Ben Russell begins his hypnotic documentary Good Luck with a passage from the Belgian writer Henri Michaux’s 1956 book Miserable Miracle, which detailed the author’s experiences with the hallucinogenic drug mescaline. “Now I am in front of a rock,” Michaux writes. “It splits. No, it is no longer split. It is as before.” This goes on for several lines, the rock perpetually breaking apart and imperceptibly regenerating, until Michaux ends the passage with an ellipsis, implying the cycle will go on, unending, for all eternity.
The film’s next image is of a rainforest, over which is plastered a circle bisected by a thick black line. This basic sphere suggests the focal point you’d see through a camera viewfinder, or, alternatively, a primitive drawing of the Earth cleaved by the equator. An orb—or perhaps an infinite loop—divided in two. It is, in any regard, a perfect symbolic encapsulation of Russell’s film, which is also composed of two sections—the first shot in the underground RTB Bor mining complex in Bor, Serbia, the second filmed in an illegal above-ground gold mine in Brokopondo District, Suriname—and filled, despite its outward simplicity, with all manner of provocative rhymes and dissonances.
Russell’s aesthetic trademark here is the extended tracking shot, his camera gently floating behind and in front of his subjects as they go about the incessant, exhausting business of drilling and burrowing, digging and prospecting. The spellbinding mood is set early on as the filmmaker follows, in what looks like real time, a band of Serbian miners descending in an elevator from the sunlit surface to the murky depths of the copper reserve. Any sense of normal temporality vanishes. Every image feels like it could go on forever, though Russell’s decision to shoot on 16mm does give the proceedings a subconscious sense of a clock ticking. Compared to the prolonged possibilities of digital photography, celluloid offers a very strict recording window. Indeed, one of the most powerful moments in Good Luck results from the camera running out of film, the shadow-laden images of the underground mine suddenly vanishing in a shock of white light.

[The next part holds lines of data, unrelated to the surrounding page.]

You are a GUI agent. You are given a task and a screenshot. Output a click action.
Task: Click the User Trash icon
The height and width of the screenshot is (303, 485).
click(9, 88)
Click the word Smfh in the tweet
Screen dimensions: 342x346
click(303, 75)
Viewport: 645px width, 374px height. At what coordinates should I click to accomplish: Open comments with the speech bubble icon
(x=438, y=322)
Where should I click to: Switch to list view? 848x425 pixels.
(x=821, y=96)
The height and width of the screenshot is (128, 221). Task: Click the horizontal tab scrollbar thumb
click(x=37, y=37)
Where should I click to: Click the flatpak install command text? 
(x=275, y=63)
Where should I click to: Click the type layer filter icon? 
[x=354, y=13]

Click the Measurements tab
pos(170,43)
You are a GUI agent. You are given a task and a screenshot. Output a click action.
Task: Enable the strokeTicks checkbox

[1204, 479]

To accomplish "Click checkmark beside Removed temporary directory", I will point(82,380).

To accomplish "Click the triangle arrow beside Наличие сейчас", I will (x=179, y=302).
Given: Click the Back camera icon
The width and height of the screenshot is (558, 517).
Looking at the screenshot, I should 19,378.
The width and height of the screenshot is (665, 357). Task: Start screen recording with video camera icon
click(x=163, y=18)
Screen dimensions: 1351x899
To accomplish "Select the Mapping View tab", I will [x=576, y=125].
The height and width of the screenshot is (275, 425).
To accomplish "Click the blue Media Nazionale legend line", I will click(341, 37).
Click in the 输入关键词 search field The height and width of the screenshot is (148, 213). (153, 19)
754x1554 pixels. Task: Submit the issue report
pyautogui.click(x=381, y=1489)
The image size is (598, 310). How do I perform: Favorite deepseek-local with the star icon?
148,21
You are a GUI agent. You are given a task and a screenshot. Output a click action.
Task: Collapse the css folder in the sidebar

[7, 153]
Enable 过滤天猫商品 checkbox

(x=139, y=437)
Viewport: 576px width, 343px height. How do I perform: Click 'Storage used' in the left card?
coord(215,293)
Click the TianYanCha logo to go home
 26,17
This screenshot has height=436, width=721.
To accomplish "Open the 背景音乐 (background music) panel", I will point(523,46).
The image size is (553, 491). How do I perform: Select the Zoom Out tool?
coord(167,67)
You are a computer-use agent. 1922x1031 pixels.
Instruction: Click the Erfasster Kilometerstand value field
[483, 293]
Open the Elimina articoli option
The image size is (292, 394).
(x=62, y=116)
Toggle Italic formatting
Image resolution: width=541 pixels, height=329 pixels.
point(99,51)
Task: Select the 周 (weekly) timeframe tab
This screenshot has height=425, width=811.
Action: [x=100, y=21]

Is this a dream, a nightmare, or a bit of both? Russell has described his latest as “the human foundation of capital, revealed.” That’s not a logline that’ll pack in the crowds, though Good Luck’s political implications—most prominently that the almighty dollar is humanity’s enduring slave master—are expertly woven into the hallucinatory aural-visual fabric of the film. Hell can be on Earth’s surface as much as underneath it: The chiaroscuro, echo-heavy gloom of the Serbia-set section beautifully contrasts with the sun-dappled, insect-chirping atmosphere of the scenes in Suriname, though sickness and allure go hand in hand in each part. Noxious drill dust rises in hard-hat-lit dimness. Fetid pools of water amass in feverishly red soil. It’s appalling and captivating, and Russell never misses a chance to put his human subjects in stark relief against the environmental elements, emphasizing nature’s indifference, and pondering how analogous that is to the exploitations of mankind.
The film’s mostly male subjects seem dutifully resigned to their lives, passing time by talking politics (several of the Serbian miners discuss their trepidations about Prime Minister—and now President—Aleksandar Vucic) or performing music (the Suriname prospectors close out the film singing a song about the invariable enticements of money). Russell occasionally intercuts black-and-white scenes of individual miners staring into the camera—a conceit somewhere between reality-TV confessional (though none of the men ever speak) and meditative portraiture, akin to how Philip Gröning filmed the cloistered monks in his superb 2005 documentary Into Great Silence. This is, overall, a thought-provoking snapshot of humanity reduced to a pale shadow by economic discontent, as well as an eloquent unearthing—an excavation, really—of brotherhood in the unlikeliest of places.